A 84 años de su nacimiento los radicales de Olavarría recuerdan a Raúl Alfonsín

Este 12 de marzo el ex presidente fallecido cumpliría 84 años y los radicales locales lo recordaron a través de un comunicado de prensa. El comunicado.
“Un 12 de marzo de 1927, nacía en Chascomús, fue abogado y ocupó diversos puestos políticos hasta llegar a convertirse en Presidente de la República. Sin embargo, más allá de sus cargos y títulos, Raúl Alfonsín fue un militante y un líder: un militante de la democracia social, de los Derechos Humanos, de la paz; un líder carismático, honesto y humilde. Fue el hombre que pudo convertir silbidos en aplausos y dolores en libertades.

Así versaba el prefacio de la plataforma electoral de la Unión Cívica Radical en 1983: “No somos un bando ni una facción y, como al comienzo de nuestra marcha, hace noventa años, aspiramos a expresar la unión civil de todos los argentinos convocados a estos fines generales y comunes. De la presente situación sólo nos rescatará la fuerza moral. La fuerza moral con que fuimos creados y con la que hemos venido dando batalla permanente. La fuerza moral que es nuestra arma más formidable (…). Es con esa fuerza moral que convocamos a la lucha por la democracia. Es por esa fuerza moral que venceremos”.

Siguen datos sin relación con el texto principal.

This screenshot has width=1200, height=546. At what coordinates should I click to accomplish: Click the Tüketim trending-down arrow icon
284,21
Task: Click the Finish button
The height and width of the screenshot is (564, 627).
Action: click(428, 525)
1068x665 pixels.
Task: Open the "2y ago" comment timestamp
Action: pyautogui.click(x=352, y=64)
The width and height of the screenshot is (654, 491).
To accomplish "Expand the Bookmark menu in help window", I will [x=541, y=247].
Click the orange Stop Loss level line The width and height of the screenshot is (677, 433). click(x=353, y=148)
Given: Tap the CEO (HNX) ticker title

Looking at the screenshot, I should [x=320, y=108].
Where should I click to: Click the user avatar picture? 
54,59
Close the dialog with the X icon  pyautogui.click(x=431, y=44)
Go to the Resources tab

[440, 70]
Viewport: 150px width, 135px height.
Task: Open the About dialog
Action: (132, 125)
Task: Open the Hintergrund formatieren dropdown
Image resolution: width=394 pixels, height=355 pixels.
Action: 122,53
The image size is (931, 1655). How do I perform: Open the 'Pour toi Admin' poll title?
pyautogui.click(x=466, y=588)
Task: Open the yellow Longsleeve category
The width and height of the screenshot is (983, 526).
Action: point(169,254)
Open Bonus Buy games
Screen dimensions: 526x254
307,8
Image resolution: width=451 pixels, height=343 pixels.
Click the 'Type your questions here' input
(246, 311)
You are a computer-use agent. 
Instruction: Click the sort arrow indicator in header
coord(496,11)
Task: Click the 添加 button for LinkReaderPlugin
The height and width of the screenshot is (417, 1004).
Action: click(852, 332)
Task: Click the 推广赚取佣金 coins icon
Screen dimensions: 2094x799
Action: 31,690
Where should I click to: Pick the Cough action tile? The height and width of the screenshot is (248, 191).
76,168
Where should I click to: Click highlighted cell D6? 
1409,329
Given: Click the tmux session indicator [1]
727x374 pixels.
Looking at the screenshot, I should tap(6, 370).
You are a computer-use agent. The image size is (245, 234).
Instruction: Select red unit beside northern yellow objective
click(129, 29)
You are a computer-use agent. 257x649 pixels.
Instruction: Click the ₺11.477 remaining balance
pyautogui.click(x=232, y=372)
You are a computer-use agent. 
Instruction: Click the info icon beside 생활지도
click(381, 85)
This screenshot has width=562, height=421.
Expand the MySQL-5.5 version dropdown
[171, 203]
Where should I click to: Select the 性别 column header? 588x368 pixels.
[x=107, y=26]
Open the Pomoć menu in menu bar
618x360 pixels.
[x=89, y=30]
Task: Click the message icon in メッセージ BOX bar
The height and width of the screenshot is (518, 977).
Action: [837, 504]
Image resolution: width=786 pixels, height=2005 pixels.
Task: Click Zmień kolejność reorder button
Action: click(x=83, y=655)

Para muchos de nosotros, Raúl Ricardo Alfonsín fue la encarnación de esa fuerza moral, el hombre que supo convertirse en el símbolo de una democracia nueva, joven, rebelde y vigorosa.

Decía Alfonsín el 10 de diciembre de 1983 ante la Asamblea Legislativa: “Lo primero que no deberemos olvidar es que lo más valioso que tiene nuestro país son los hombres y las mujeres que lo habitan. No es el petróleo, ni las vacas, ni el trigo, ni las fábricas sino el trabajo y la capacidad de creación de todos y cada uno de nuestros habitantes lo que da sentido y riqueza a nuestra Argentina, como a cualquier otra nación del mundo”. Aquel militante tenía una meta: la vida, la justicia y la libertad. Tenía un método: la democracia para la Argentina y la rectitud en los procedimientos. Tenía un combate: vencer a los que pretendiesen impedir la democracia, desde adentro o desde afuera.

Su legado continúa marcando el camino de la esperanza, la voluntad y el compromiso de miles de militantes a lo largo y a lo ancho de todo nuestro país. Sigue vigente la actualidad de sus palabras, las cuales resuenan con esa potencia inherente a su carácter: “Sigan a ideas, no sigan a hombres, fue y es siempre mi mensaje a los jóvenes. Los hombres pasan, las ideas quedan y se transforman en antorchas que mantienen viva a la política democrática”.

Conmemoramos con alegría el nacimiento de quien es recordado hoy como el Padre de la Democracia.”